History of Evolutionary Thoughts:

It is anticipated that the emergence of thoughts about the process of evolution of species began during the fourth century BC. Several theories of evolution have been proposed by various scientists. Most importantly, Greek philosophers, Plato and Aristotle provided their views on the evolution of species on earth.


They believed that each organism on earth has been created in its present form, and they remain unchanged. Various evolutionary theories have been proposed by different scientists at different time periods.

French biologist Jean Baptiste Lamarck (1744-1829) has proposed that living things could transfer the acquired traits to their offspring.  Later, this idea was opposed by biologists. Darwinism is the most widely accepted theory of biological evolution. It was proposed by Charles Darwin (1809 – 1882), the British naturalist.

Mendel and His Contributions to Genetics:

The passing of characteristics from one generation to the next generation is referred to as heredity. Genetics refers to the study of genes and heredity. Gregor Johann Mendel (1822-1884), an Austrian biologist, is known as the “father of modern genetics.” He carried out many experimental studies on plant hybridization. His experimental studies on pea plants (Pisum sativum) are very popular among biologists.

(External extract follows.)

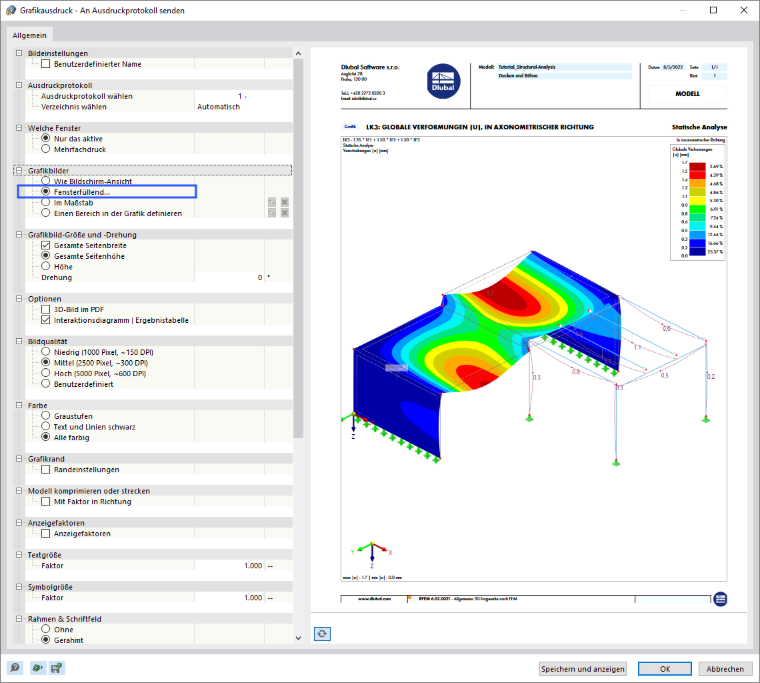
Task: Toggle the Gesamte Seitenbreite checkbox
Action: click(x=46, y=245)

His experiments provided a way for a clear understanding of the fundamental principles of inheritance. Mendel discovered three important laws of inheritance. Even before the discovery of genes and nucleic acids, Mendel described the transmission of genetic traits. His contributions laid the foundation of modern genetic studies.

Mendel’s Work:

Mendel carried out his research on heredity using garden peas (Pisum sativum). He studied the inheritance of seven different features in peas. He used seven pairs of contrasting characters to carry out his breeding experiment. The following characters were used by Mendel for his study.

  1. Stem height
  2. Flower color
  3. Flower position
  4. Pod shape
  5. Pod color
  6. Seed shape
  7. Seed color

Mendel carried out artificial cross-pollination in pea plants which possessed contrast traits. He carried out cross-pollination by transferring pollen grains from one flower to another using a small brush. He grew a huge number of plants for each cross and collected enormous data for several generations.

For nine years, Mendel carried out his hybridization experiments. He published his findings in the year 1866. But his work was not recognized at this time. Later in the year 1900 (16 years after his death), three European scientists, namely Hugo de Vries, Carl Correns, and Erich von Tschermak, rediscovered his work.

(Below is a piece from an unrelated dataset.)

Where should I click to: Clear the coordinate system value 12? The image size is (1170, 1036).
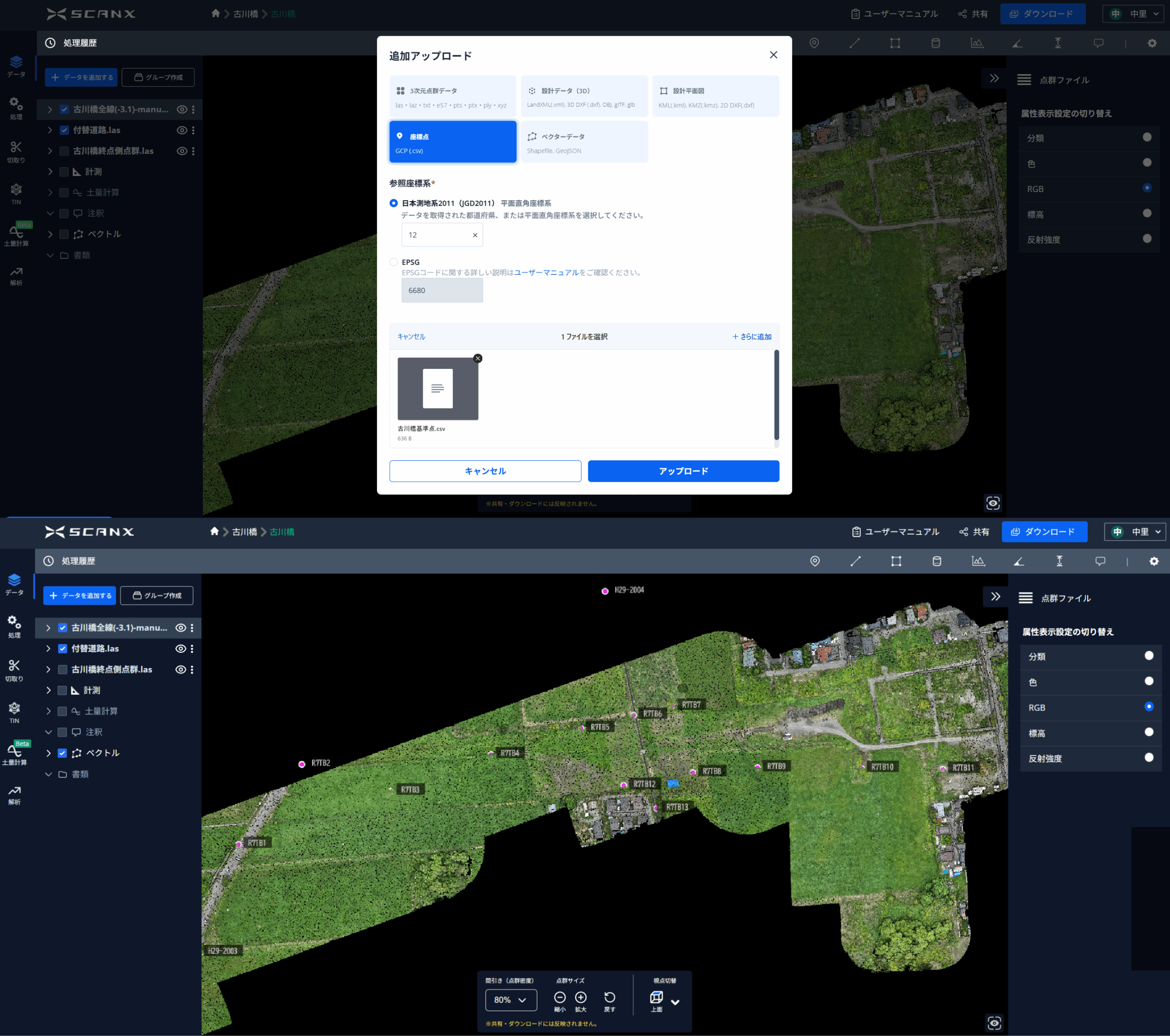[474, 235]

Characteristics of pea plants used by Mendel for his inheritance experiment

Artificial cross pollination of pea plants

Mendel’s Three Laws:

Based on his studies on inheritance, Mendel proposed three important laws.

  1. Law of dominance
  2. Law of segregation
  3. Law of independent assortment

Mendels laws of inheritance

Law of Dominance

The law of dominance is known as the first law of inheritance. It states that: “When parent generation with a pair of pure contrasting alleles is crossed together, only one allele gets expressed in the next generation. Whereas the expression of other allele is prevented.

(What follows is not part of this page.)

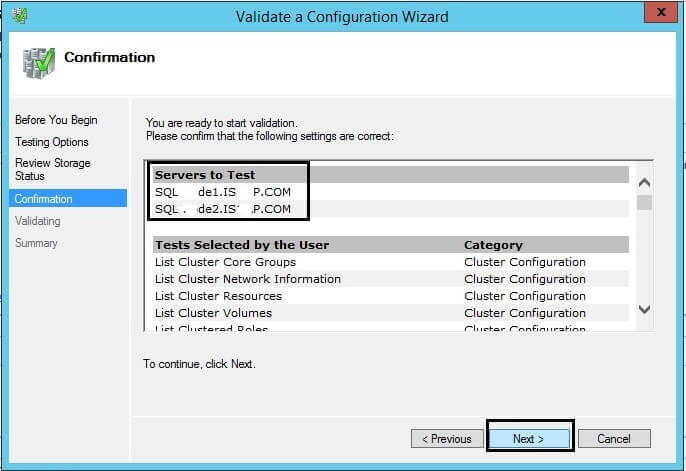Click the Confirmation checkmark header icon
The width and height of the screenshot is (686, 471).
coord(38,61)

The allele which gets expressed in the hybrid is known as the dominant allele, whereas the unexpressed allele is known as the recessive allele. Dominant characters are found to appear in the F1 generation, whereas recessive characters are found to appear in the F2 generation.

Law of Dominance

Law of Segregation

The law of segregation is known as the second law of inheritance. It states that during gamete formation, genes get separated from each other, thereby allowing each gamete to carry one copy of the gene. During gamete formation, two members of single gene pair are never observed to occur in the same gamete. They always get separated and are passed on to different gametes.

Law of Segregation

Law of Independent Assortment

The law of independent assortment is known as the third law of inheritance. It states that during gamete formation, members of different gene pairs get assorted in a random fashion independent of each other. In other words, alleles of one gene do not influence the other.  Law of independent assortment plays an important role in producing new genetic combinations, thereby contributing to genetic diversity.